There are some parts of the book that escaped me back then. There is, I now see, no joy here at all. When the squad gets drunk, it's a sodden drunkenness --- and it leads them to the famous body-raiding trophy-seeking part of the book [see below]. The stories of work and courtship and marriage and love-making are uniformly stories of failure. Friendships are fraught at best. There is a singular glumness to it all, at least until page 702 when the squad, returning from their patrol, find out that their particular war is now over --- that the Japanese on the island suddenly capitulated while they were in the midst of their futile, awful mission. For the first time, they smile and laugh, even sing. They burst into the chorus of that old familiar war-song,
Roll me over
In the clover,
Roll me over
Lay me down
And do it again.It's the gentlest moment in the whole book.
Mailer's vision of men and their lives and their wars is uniformly bleak. And it's not just that these soldiers are lonely agonized characters. They fight each other as vigorously as they fight the Japanese. The worlds they came from are as grim and hopeless as the world of the battlefield. In their dialogues --- from the grunt soldiers to Hearn and the General --- they create such a tension that one expects them to explode in flames.
"You have men who have been away from America for a year and a half. How can you calculate whether it's better so many to be killed and the rest get home faster, or they all stay over here, and go to pot, and have their wives cheat on them.
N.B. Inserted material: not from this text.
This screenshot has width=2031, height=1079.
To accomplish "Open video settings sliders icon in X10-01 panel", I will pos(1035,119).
How do you tot up something like that?"
"The answer is, I don't concern myself with that." The General ticked his beard again with his fingernail. "What's the matter, Hearn? I didn't know your were married."
"I'm not..."
"Then why all this concern about women 'cheating'? It's in their nature to do that."
Hearn grinned with a sudden relish, a little amazed at his own audacity. "What's the matter, sir, speaking from personal experience?"
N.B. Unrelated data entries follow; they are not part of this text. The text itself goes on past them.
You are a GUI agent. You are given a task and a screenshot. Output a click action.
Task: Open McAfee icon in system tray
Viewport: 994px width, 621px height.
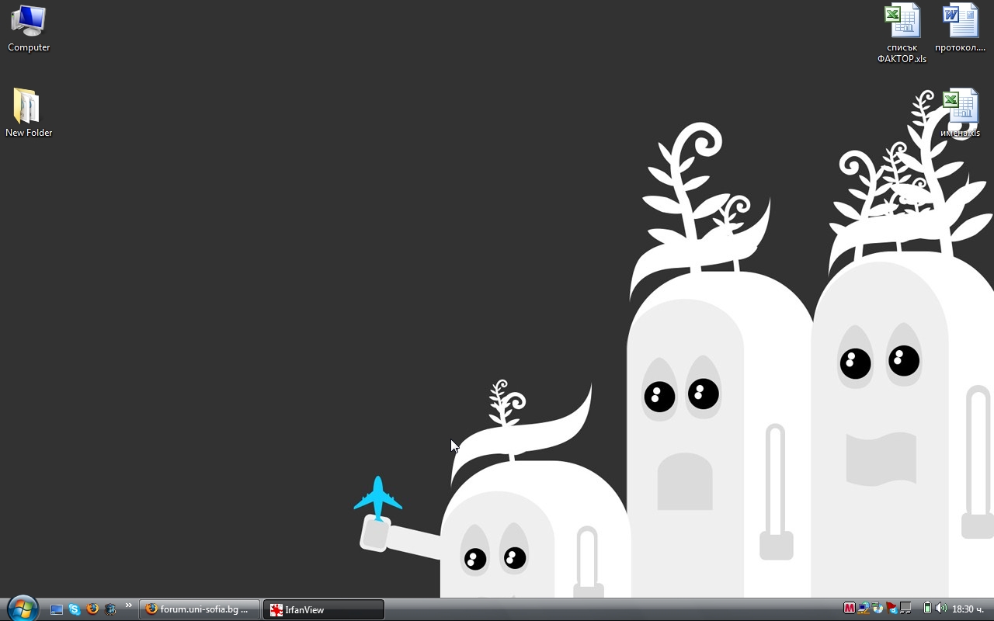[849, 609]
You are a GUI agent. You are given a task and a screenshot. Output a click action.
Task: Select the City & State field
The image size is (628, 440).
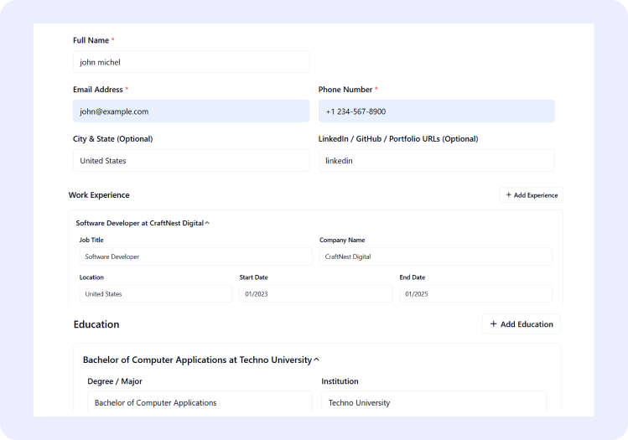click(191, 161)

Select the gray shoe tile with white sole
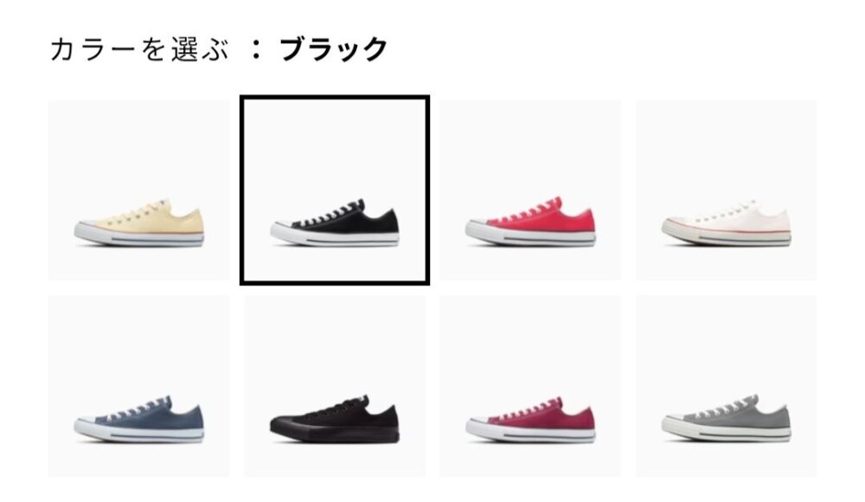(727, 386)
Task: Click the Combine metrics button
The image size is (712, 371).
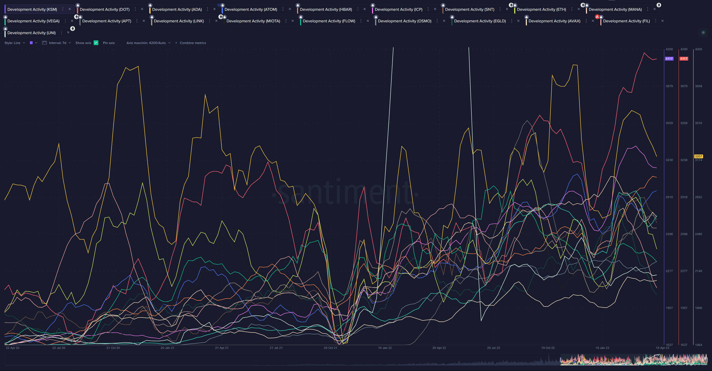Action: [190, 43]
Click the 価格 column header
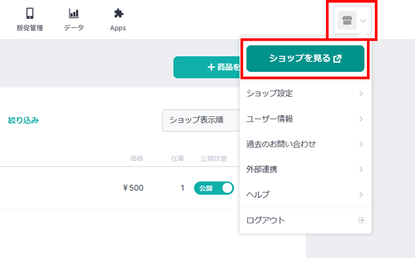The height and width of the screenshot is (258, 415). 137,158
Whether it is a war of words between a General and his subaltern, or two foot soldiers about to beat up on each other, the tension that drives the book is so powerful that one begins to see that these bitter interractions between individuals are just another war --- a war between peoples that could be carried on against the Japanese in the south Pacific or, as easily, between couples in the slums of Brooklyn, families in the dry farmlands of Texas, and men in bars in the hills of Montana. The only difference is that the "real" war's tension is upped by a steamy, bug-infested environment and the assumption that one could die at any moment. It serves to remind one of the words of Ignacio Silone, who said that a good novelist must be willing torture his characters unmercifully.
There are parts of The Naked and the Dead that are so ghastly that one must hurry through them or be prepared for a sleepless, nightmare-infested night. Early on, the squad gets drunk on illegal hootch, and then makes a raid on an encampment of Japanese recently killed in battle. The squad is looking for trophies (gold teeth; samari swords). I suspect that before this --- even in the writings on the equally blasphemous battles of the Marne --- there has never been a more ghoulish picture of the stink of the dead, the ghastly aftermath of a bloody battle. One finds oneself skipping over the details of stomach wounds and headless corpses.
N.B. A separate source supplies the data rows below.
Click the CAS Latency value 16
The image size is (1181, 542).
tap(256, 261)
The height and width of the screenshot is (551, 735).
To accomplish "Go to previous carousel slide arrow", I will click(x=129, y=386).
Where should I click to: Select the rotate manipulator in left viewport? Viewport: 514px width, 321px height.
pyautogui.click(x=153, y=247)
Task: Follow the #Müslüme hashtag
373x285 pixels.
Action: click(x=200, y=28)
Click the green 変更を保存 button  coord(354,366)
The thought that Norman Mailer, as an unknown of twenty-four years, could produce something as rich and horribly real as this does tend to, as we used to say in the old, post-WWII days, blow your mind. It is an awful tale; but it's one told with a dry artfulness. Outside of the unremitting grimness, and the moments of philosophy --- Hearn and the General as Greek chorus, debating the "why" of war --- in our rereading of this we stumbled across another truth.
For Mailer it's been downhill ever since. He never matched this one stunning accomplishment, the one book that taught the rest of us what war was all about. Over the years, his other works have been praised to the skies, and, with Armies of the Night and The Executioner's Song have even won Pulitzers. None of them, however, have been able to achieve the aching harsh artistry of this one --- a book that was written from the very depths of his own experience, back when he was so young, and so effortlessly, restlessly brilliant.